With assistance from the Instituto de Altos Estudios Empresariales (IAE), a leading graduate school of business and management in Buenos Aires, Khanna and HBS professor Pankaj Ghemawat have surveyed several aspects of the strategy and structure of business groups in Argentina. Their research on the role of the families controlling these groups focuses on the mechanisms of family intervention in company management that are effective in creating value.
In another project with HBS assistant professor Jan W. Rivkin that utilizes data on all publicly traded companies in Chile, Khanna has discovered that family ties in that country are so prevalent that they are not as useful as interlocking directorates and pyramidal equity structures in delineating business group boundaries. Furthermore, stock returns of group affiliates move in tandem even after equity relationships among them have been accounted for, suggesting that a variety of formal and informal mechanisms tie the fortunes of group affiliates together.

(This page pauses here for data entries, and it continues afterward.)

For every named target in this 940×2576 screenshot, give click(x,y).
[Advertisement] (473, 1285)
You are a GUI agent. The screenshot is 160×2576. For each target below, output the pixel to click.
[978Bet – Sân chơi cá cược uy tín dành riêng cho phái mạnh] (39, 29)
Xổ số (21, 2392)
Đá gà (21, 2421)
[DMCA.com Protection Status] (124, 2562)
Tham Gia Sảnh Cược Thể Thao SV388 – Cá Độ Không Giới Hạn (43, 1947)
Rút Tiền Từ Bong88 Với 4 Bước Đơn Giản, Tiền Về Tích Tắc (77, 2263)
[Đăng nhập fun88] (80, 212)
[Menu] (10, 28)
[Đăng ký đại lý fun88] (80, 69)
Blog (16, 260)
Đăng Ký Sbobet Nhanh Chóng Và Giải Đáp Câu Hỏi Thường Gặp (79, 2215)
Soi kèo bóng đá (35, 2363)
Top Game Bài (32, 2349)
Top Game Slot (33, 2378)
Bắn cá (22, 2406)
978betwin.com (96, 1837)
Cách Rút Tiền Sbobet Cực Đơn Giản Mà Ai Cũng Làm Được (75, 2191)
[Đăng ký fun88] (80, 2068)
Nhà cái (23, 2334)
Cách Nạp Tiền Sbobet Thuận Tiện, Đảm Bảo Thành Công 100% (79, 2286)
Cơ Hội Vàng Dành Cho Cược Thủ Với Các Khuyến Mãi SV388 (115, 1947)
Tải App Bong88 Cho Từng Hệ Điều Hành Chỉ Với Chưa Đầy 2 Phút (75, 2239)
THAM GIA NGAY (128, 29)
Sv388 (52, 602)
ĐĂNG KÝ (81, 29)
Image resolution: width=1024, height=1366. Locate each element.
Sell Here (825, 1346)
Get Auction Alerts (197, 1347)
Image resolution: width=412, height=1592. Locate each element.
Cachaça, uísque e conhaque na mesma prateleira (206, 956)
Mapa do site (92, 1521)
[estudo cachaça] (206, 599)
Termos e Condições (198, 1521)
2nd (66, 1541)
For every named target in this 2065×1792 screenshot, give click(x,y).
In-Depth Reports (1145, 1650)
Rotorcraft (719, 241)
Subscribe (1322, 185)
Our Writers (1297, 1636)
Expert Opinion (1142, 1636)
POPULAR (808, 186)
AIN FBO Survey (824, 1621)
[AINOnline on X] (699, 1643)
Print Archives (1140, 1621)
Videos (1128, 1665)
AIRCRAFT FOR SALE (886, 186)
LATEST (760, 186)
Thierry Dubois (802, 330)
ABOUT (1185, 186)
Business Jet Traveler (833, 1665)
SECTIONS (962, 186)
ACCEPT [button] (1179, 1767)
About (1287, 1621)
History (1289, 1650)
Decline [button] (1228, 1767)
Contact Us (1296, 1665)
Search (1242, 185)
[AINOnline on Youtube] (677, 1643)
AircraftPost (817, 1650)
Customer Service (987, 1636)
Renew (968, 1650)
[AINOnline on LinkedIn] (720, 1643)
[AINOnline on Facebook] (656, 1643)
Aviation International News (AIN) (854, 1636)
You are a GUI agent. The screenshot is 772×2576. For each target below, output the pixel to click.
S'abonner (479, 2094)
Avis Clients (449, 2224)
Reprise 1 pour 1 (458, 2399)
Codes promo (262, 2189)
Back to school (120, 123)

Although Khanna says there is still much to learn about business groups and how they affect economic development, the findings he and his colleagues have unearthed so far have important implications for leaders in three distinct areas. First, he points out, it is inappropriate for managers in developing countries to assume they can simply transfer American concepts and systems to their own economic settings and expect them to work the same way. For example, highly diversified organizations may work poorly in advanced economies like the United States, but they sometimes deliver superior value in certain emerging markets, where their scope allows them to leverage their own resources to compensate for deficiencies in the economic support system. Cash needed for investment purposes in one company in a grupo, for instance, can be internally generated by other parts of the organization. This can enhance value creation, especially when external capital markets are poorly functioning.
Second, Khanna's research suggests that the economic development that should be the overriding priority of policymakers in emerging markets cannot be achieved rapidly nor by government decree. After all, it took the United States a century to achieve its present level of development. Although a country like Bolivia, for example, might commit at some point to building a gleaming new stock exchange, the notion that this will translate quickly into smoothly functioning financial markets, in the absence of enabling institutions and intermediaries, is unrealistic.
Finally, agencies and multinational companies that operate in emerging economies should realize that the business environment they encounter in one developing country is likely to differ substantially in the next. Markets in Latin America and other emerging regions are not, in fact, cut from the same cloth.
Today, business groups thrive in many Latin American countries, while governments in other parts of the world respond to their presence in many different ways. Although some nurture their growth, others neglect them, and still others attempt to banish them entirely, wary of them as centers of concentrated power and wealth. While curtailing business groups may sometimes be politically expedient, the leaders of developing nations will provide a greater service in the long run, Khanna argues, by focusing instead on building the infrastructure required by an advanced economy.